Hague hearing offers ray of hope to Bangladesh’s Rohingya

  • International Court of Justice seeks to address atrocities committed by Myanmar

DHAKA: Several members of the Rohingya community in Bangladesh’s Cox’s Bazar expressed optimism on Monday that the International Court of Justice (ICJ) would rule in their favor once it began its three-day hearing against Myanmar on Tuesday.

The case was filed by Gambia on behalf of all Muslim nations from the Organization of Islamic Cooperation (OIC) with the ICJ over the alleged persecution of the Rohingya by the Myanmar military.

On Nov. 18, the court decided to hold the hearings from Dec.10 to 12. Gambia’s justice minister will lead his country during the hearings.

Both Canada and Bangladesh have been supporting Gambia by providing different data and information regarding the atrocities against the Rohingya.

Myanmar’s state councillor and its de facto leader, Aung San Suu Kyi, has already reached  the Netherlands to lead the defense lawyers on behalf of her country at the ICJ.

Bangladesh Foreign Secretary Shahidul Haque will remain present at the courtroom to witness the process.

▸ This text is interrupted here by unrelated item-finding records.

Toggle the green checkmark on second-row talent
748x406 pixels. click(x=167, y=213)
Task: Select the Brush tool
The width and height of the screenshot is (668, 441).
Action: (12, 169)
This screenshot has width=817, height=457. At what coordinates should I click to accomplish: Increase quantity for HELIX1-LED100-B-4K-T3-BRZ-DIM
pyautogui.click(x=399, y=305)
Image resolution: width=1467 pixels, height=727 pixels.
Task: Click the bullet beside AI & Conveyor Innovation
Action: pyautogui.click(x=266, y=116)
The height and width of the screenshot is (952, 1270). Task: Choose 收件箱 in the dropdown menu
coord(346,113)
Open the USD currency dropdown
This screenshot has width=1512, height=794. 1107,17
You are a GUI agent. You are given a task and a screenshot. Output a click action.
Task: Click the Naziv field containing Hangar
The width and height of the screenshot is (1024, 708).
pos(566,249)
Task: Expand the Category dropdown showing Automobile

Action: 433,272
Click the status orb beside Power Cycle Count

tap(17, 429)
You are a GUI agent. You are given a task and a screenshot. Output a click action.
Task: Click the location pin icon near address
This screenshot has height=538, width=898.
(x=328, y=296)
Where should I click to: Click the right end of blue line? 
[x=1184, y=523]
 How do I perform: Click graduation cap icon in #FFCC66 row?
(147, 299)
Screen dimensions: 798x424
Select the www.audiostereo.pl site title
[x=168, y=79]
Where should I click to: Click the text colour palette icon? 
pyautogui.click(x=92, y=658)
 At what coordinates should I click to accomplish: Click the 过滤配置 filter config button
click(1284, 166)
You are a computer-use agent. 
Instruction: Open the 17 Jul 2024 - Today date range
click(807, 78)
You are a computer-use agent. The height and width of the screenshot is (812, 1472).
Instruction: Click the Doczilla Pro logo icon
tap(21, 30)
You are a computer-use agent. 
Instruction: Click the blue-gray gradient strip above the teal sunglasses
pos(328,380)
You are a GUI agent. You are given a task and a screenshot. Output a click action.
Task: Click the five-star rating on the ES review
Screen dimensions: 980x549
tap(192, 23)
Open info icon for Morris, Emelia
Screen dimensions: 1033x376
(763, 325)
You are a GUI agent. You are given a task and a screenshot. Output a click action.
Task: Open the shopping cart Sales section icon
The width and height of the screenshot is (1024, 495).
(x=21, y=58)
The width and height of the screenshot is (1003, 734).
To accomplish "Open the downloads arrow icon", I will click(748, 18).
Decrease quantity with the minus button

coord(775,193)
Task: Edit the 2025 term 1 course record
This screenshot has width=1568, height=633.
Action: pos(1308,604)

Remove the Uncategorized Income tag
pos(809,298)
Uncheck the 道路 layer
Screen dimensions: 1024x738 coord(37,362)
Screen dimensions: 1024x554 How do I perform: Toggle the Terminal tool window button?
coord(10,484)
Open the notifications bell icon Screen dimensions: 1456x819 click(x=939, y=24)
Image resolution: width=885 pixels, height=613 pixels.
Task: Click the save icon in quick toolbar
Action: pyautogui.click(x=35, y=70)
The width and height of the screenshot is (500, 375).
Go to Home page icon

He will lead a 20-member team, comprising government officials and civil society representatives.

Rohingya at Cox’s Bazar are highly optimistic of securing justice at the ICJ.

“We think justice will be ensured because all international human rights groups, different UN organizations and the international community have got evidence of the persecution on the Rohingya. All of them have visited the refugee camps many times and listened to the plight of the Rohingya,” Sawyed Ullah, a community leader from Jamtoli, told Arab News.

“Also, we have strong evidences of atrocities committed by the Myanmar government to root out the Rohingya from their birth place, Rakhine,” Ullah added.

“Without ensuring accountability, there will not be any safety and justice in Rakhine. Once the accountability is restored,  all of us will be able to go back home.”

Ramjan Ali, another refugee from the Kutupalang camp, said: “Myanmar’s government has forcibly displaced the Rohingya from their own land and that compelled us to shelter here at the refugee camps. Isn’t it enough evidence to justify our allegations against the Myanmar government?”

Ramjan Ali added: “Still the situation in Rakhine is very bad as we receive information from our relatives over there. We need protection from the international forces before any repatriation, and the ICJ’s decision will be helpful for us in this regard.”

Rohingya human rights activist Nay San Lwin, co-founder of the German-based Free Rohingya Coalition described the ICJ’s move as historic.

“It is first ever since we are persecuted. We have been seeking for justice since very long time,” Lwin told Arab News, adding that “finally the case is now at the world court and although it will take several years we are now excited for provisional measures from the court.”

Lwin, along with some 200 Rohingya rights activists from around the world, is set to hold a protest rally at the Hague from Dec. 11 during the ICJ’s hearing.

“We are expecting very much from the ICJ. Regardless whether Myanmar follows the decisions of the court this will have a huge impact. There won’t be any other justice mechanisms if this international court of justice can’t ensure the justice for us,” added Lwin.

Expressing his frustration on the repatriation process, Lwin said that the Myanmar government still had a “genocidal policy” on the Rohingya.

“I don’t think repatriation of the Rohingya will take place soon unless the government is considering to fulfill our demands,” he said.

The ICJ’s final decision will hold strong significance as any decisions taken by the ICJ are binding on member states.

Both Gambia and Myanmar are signatories of the Genocide Convention.